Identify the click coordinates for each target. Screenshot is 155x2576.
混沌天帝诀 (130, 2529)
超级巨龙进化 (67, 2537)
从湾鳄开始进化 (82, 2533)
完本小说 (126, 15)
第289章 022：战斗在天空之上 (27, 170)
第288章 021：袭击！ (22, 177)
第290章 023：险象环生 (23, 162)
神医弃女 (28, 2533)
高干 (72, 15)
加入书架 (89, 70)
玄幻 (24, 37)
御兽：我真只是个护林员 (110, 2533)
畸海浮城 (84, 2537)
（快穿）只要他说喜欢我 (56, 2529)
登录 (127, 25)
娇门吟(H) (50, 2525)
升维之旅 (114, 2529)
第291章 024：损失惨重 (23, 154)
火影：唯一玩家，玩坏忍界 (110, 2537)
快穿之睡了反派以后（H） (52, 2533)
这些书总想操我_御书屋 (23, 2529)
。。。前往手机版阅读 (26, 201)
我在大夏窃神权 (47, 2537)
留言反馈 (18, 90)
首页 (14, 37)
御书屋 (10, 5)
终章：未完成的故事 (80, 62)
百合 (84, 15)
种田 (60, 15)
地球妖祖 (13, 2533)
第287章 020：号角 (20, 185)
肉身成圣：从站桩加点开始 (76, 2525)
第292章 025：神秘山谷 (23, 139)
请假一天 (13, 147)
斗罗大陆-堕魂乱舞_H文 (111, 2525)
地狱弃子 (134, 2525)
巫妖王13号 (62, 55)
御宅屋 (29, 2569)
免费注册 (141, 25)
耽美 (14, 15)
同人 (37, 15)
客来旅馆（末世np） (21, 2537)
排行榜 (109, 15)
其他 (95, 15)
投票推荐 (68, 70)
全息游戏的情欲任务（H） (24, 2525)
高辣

---+---

Assigned task
Give back the whole listing exactly.

Response
Identify the click coordinates for each target. Screenshot is 155x2576.
混沌天帝诀 (130, 2529)
超级巨龙进化 (67, 2537)
从湾鳄开始进化 (82, 2533)
完本小说 (126, 15)
第289章 022：战斗在天空之上 (27, 170)
第288章 021：袭击！ (22, 177)
第290章 023：险象环生 (23, 162)
神医弃女 (28, 2533)
高干 (72, 15)
加入书架 (89, 70)
玄幻 (24, 37)
御兽：我真只是个护林员 (110, 2533)
畸海浮城 (84, 2537)
（快穿）只要他说喜欢我 (56, 2529)
登录 (127, 25)
娇门吟(H) (50, 2525)
升维之旅 (114, 2529)
第291章 024：损失惨重 (23, 154)
火影：唯一玩家，玩坏忍界 (110, 2537)
快穿之睡了反派以后（H） (52, 2533)
这些书总想操我_御书屋 (23, 2529)
。。。前往手机版阅读 (26, 201)
我在大夏窃神权 (47, 2537)
留言反馈 (18, 90)
首页 (14, 37)
御书屋 (10, 5)
终章：未完成的故事 (80, 62)
百合 (84, 15)
种田 (60, 15)
地球妖祖 (13, 2533)
第287章 020：号角 (20, 185)
肉身成圣：从站桩加点开始 (76, 2525)
第292章 025：神秘山谷 (23, 139)
请假一天 (13, 147)
斗罗大陆-堕魂乱舞_H文 (111, 2525)
地狱弃子 (134, 2525)
巫妖王13号 (62, 55)
御宅屋 (29, 2569)
免费注册 (141, 25)
耽美 (14, 15)
同人 (37, 15)
客来旅馆（末世np） (21, 2537)
排行榜 (109, 15)
其他 (95, 15)
投票推荐 (68, 70)
全息游戏的情欲任务（H） (24, 2525)
高辣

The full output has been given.